Here I completed my Pink Gooseberry Cinderella bowl set. I had been looking for these bowls for a very long time.

This was Lola's first visit to the cottage. She loved exploring the land and swimming in the lake.

Being out on the water was so relaxing. I kayaked to the bigger lake and enjoyed the time spent alone. It allowed me to clear my head.

And others enjoyed the time spent together.
And after a long day we felt calm, refreshed, and at peace. Not quite ready to return to the business of the city, and anxious for our next trip up north.

Saturday, July 18, 2009

Gifts from the Garden

July is a wonderful time for the Garden. Things are growing, we are harvesting, and we are quite literally enjoying the fruits of our Spring labour. Some of it is being eaten straight from the plants, some is being cooked up into recipes, and some is going into the freezer to be stored (I haven't yet tried canning). It is very exciting to find new things ready to eat each day.

We have been snacking on berries. The raspberries grow faster than we can pick them. We have neighbours over nearly every day to help in the harvesting. It is nice to share this with them, and in turn one our closest neighbours share their pool with us.

The herbs are being dried, or cooked fresh into our food. They smell and taste wonderful. So fresh!

The gooseberries match my favourite bowl. We have two bushes and not enough people to eat them all!
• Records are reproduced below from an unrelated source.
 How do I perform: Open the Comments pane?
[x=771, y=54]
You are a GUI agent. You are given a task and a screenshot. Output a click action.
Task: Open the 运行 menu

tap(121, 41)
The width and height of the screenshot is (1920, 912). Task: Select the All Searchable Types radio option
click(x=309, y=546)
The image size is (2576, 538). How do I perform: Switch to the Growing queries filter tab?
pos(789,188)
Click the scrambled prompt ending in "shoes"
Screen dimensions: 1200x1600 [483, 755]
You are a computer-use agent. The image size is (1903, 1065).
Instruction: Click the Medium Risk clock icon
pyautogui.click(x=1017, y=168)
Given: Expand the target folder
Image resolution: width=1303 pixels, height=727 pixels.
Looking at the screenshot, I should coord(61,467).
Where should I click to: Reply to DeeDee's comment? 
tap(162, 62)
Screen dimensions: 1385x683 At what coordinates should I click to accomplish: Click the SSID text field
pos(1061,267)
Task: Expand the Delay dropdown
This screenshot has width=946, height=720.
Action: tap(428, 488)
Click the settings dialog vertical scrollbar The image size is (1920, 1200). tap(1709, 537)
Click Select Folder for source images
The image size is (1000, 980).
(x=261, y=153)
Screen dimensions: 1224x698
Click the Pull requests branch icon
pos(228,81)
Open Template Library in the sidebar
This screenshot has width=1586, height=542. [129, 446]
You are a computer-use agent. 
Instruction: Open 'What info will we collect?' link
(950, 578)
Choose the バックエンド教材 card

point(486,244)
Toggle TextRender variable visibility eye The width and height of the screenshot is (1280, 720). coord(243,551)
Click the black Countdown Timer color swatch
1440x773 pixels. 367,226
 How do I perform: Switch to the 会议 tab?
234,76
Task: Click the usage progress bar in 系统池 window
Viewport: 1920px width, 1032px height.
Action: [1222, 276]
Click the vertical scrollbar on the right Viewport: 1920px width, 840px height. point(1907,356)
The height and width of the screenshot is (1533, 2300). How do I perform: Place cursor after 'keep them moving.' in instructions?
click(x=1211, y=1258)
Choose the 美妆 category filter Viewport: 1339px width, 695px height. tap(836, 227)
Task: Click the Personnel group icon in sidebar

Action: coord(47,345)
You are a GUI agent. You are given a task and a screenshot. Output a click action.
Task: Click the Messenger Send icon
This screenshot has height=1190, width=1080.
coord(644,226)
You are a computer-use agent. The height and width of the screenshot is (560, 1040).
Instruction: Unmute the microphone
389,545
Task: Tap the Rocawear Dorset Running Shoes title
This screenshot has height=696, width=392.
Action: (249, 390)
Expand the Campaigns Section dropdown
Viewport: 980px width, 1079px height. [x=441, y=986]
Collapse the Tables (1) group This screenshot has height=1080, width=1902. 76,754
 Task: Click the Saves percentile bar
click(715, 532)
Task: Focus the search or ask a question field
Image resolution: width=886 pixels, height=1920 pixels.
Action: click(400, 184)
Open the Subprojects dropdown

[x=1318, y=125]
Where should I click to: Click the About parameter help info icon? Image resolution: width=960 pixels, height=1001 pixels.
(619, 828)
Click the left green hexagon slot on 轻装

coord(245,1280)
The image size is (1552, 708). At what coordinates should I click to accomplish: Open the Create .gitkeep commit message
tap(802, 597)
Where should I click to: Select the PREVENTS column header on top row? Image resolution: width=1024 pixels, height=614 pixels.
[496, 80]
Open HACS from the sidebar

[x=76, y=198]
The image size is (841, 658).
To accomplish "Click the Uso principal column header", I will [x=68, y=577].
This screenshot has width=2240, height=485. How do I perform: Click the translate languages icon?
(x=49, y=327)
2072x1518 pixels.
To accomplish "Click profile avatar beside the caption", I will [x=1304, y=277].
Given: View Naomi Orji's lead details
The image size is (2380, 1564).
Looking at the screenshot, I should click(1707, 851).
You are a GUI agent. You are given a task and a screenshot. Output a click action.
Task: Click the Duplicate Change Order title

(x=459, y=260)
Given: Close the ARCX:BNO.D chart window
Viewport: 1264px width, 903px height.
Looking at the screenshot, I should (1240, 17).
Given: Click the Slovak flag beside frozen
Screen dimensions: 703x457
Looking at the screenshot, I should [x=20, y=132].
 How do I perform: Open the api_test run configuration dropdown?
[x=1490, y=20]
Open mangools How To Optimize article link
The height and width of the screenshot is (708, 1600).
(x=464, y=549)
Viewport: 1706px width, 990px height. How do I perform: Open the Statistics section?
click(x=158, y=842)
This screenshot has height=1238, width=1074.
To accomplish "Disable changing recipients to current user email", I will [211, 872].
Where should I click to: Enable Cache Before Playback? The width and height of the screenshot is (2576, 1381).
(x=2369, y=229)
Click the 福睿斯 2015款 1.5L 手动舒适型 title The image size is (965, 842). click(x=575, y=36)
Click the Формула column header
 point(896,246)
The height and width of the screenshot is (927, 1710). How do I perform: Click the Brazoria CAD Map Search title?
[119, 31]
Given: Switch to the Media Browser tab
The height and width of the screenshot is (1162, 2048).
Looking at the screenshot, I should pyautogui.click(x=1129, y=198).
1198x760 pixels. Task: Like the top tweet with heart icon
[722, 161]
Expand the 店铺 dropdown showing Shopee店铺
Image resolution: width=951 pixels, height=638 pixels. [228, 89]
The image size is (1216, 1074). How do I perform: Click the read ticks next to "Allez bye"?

We don't have a lot of land, but we have a lot growing. Not enough to sustain us, but enough to enjoy. I can't wait to see what is ready tomorrow!

Tuesday, July 7, 2009

Spare Room Makeover.

The before..

What you can't see are the Toronto Blue Jays and Toronto Maple Leafs borders around the ceiling. I'm so embarassed to show this photo because of the mess and the incredible amount of stuff in the room. The room's previous owner left pretty much everything behind, and my piles of fabric went on top of all of that.

After everything was cleaned out, the borders were removed, and the carpets around the edge of the room were ripped up.

The room was painted in a very light blue, Pensive Sky by Behr, and the rest of the carpet and the underpad was removed. I had a fun time pulling staples out of the floor! Whoever installed the carpet went a little crazy with the staples. The old mattress was also traded with a more comfortable one.

And the after..

There is still a lot I want to do with the room, but this is the 'final product' for now. The rug was found in the clearance room of a high end furniture shop. It was less than a quarter of the original price. The shelves on the wall were already there and are so useful that I didn't want to remove them. The upper shelf holds some of my Pyrex collection, and the lower shelf holds storage for craft supplies.

The picture on the wall is from my grandmother. The suitcases are from two of my neighbours, and are being used for both fabric storage and as a bedside table. The bed is part of my brother's old bedroom set. I'm not really fond of the set, but it's solid wood and really good quality. It's perfect for a child's room, which is what it is being saved for. I'm toying with the idea of making a cover for the headboard, but I think the warmth of the wood adds a bit of brightness in this corner. The lamp is from Ikea, and the blanket was made by my mom.

The sewing corner sits on the opposite side of the room. Here you can see the rest of the bedroom set, which holds my craft books, fabric, and supplies. The white shelf was bought at a church sale for $5. I'm planning to make a covered cork board to go over the desk. Right now that wall is a bit bare.

Curtains are in the works for that window. The blind broke while we were trying to put it back up after painting, so the window is in desperate need of a covering. It was a lot of work to turn this room around, but I'm so happy with the result!

The books, card games, and stuff from the first photo is either in storage in a huge closet in the basement, or is back with its original owner. The most important thing was making the room functional. We have guests coming to visit this summer and we need the extra sleeping space. It is also very nice to be able to sew and create in an uncluttered space, and have more room for my supplies. There is a lot more closet space for storage. It's just more functional all around.